# [ЗАДАНИЕ 1]
Перепишите слово в слово отрывок из текста страницы, начиная со слов "(Правда, может случиться" и до слов "или не умер…)" включительно.

# [ТЕКСТ СТРАНИЦЫ]
Эта реальность полна кротовыми норами – в иные жизни, в иные возможности себя. И попасть в них можно, притом главным образом нечаянно, – из любой точки. О, не факт, что они окажутся лучше, а тем более легче той, что уже осуществилась. Они просто есть.

"Небесные сквозняки дуют без наших просьб, – бормочет на улице Антоколскё герой сказки "Шесть чуд", – ныне и присно, во веки веков, на сквозняках этих земля стоит. На сквозняках и еще, надо понимать, на клювах птиц-китоглавов, аминь".

(Правда, может случиться и такое, что, хлебнув настоя трав по случайно обретенному рецепту, вдруг – как безымянный герой с улицы Майронё – прожив впустую "семь звонких стеклянных лет, семь пустых оловянных лет, семь сонных деревянных лет" – проснешься в новую, настоящую жизнь, рядом с "самыми прекрасными в мире глазами". Чистейшее исполнение желаний, причем таких, какие усталый герой и чувствовать не отваживался. Но ведь, если совсем честно, автор не дает нам никаких убедительных подтверждений тому, что этот герой, дотоле снов не видевший, просто не увидел наконец один из них – или не умер…)

И вот этот сюжет, своим повторением в разных вариантах и на разных материалах – шлифуется, оттачивается. Обретает силу.

Так "Сто рыб", рисуемые по всему Вильнюсу героиней с улицы Жигиманту, не спасают, вопреки безумному и страстному желанию, ее умирающего учителя – но они живые, они плывут, и искусство заново обретает в них свои магические истоки. Или человек с безнадежным диагнозом, приехавший в город умирать и совершенно поначалу слепой к нему как к таковому – "Вильнюс так Вильнюс. Да какая разница" – нет, не излечивается, но попадает в особенную квартиру на улице Палангос, кружащую и петляющую по времени – всегда, всегда в пределах одного лета, уносящую его от смерти: "Лег спать в субботу первого сентября. И проснулся тоже в субботу. Четырнадцатого июля". Что из этого выйдет? Как с этим жить и долго ли? – совершенно непонятно, но время есть. Или, наконец, музыка, сыгранная на кларнете безнадежным неудачником с улицы Арсенало, ничего не меняет в его обстоятельствах, но вытворяет со слушателем – только что таким уверенным в своем понимании жизни и в своих достижениях – что-то невообразимое: "Выдающийся авторитет сидит на лавке, закрыв лицо руками, потому что сам не знает, смеется он или плачет сейчас, когда твердая скорлупа неба вдруг треснула над его головой и звук стал светом, свет – ангельским смехом, а смех – благодатным огнем, который, оказывается, был всегда, внутри и снаружи, везде, всем".

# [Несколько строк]

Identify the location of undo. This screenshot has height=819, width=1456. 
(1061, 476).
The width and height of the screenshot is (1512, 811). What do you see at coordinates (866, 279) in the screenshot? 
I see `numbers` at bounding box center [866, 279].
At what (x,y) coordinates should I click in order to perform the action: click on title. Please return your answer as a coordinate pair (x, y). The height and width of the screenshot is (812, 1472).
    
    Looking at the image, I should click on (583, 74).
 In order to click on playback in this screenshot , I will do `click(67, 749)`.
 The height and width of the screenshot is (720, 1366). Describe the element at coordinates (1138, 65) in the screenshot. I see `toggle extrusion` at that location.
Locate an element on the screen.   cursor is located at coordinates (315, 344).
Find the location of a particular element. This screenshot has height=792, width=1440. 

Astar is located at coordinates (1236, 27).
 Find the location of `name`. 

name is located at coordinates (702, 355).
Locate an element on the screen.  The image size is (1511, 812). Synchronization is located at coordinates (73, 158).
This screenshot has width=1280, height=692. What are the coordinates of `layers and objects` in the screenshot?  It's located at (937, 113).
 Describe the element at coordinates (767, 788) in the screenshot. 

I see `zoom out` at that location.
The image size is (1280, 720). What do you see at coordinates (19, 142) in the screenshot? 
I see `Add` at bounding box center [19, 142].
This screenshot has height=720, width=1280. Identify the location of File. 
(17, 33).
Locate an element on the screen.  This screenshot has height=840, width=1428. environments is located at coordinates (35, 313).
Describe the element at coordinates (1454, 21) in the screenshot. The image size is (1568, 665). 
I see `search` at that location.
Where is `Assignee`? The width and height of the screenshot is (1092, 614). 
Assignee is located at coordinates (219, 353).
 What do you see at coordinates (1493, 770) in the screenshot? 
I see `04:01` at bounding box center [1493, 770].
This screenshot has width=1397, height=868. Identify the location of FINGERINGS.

# [ЗАДАНИЕ 2]
Дословно повторите строки, начиная со строки с "What do you see at coordinates (1493, 770)" и до самой последней строки включительно.

# [ИТОГОВЫЙ ОТВЕТ 1]
(Правда, может случиться и такое, что, хлебнув настоя трав по случайно обретенному рецепту, вдруг – как безымянный герой с улицы Майронё – прожив впустую "семь звонких стеклянных лет, семь пустых оловянных лет, семь сонных деревянных лет" – проснешься в новую, настоящую жизнь, рядом с "самыми прекрасными в мире глазами". Чистейшее исполнение желаний, причем таких, какие усталый герой и чувствовать не отваживался. Но ведь, если совсем честно, автор не дает нам никаких убедительных подтверждений тому, что этот герой, дотоле снов не видевший, просто не увидел наконец один из них – или не умер…)

# [ИТОГОВЫЙ ОТВЕТ 2]
 What do you see at coordinates (1493, 770) in the screenshot? 
I see `04:01` at bounding box center [1493, 770].
This screenshot has width=1397, height=868. Identify the location of FINGERINGS.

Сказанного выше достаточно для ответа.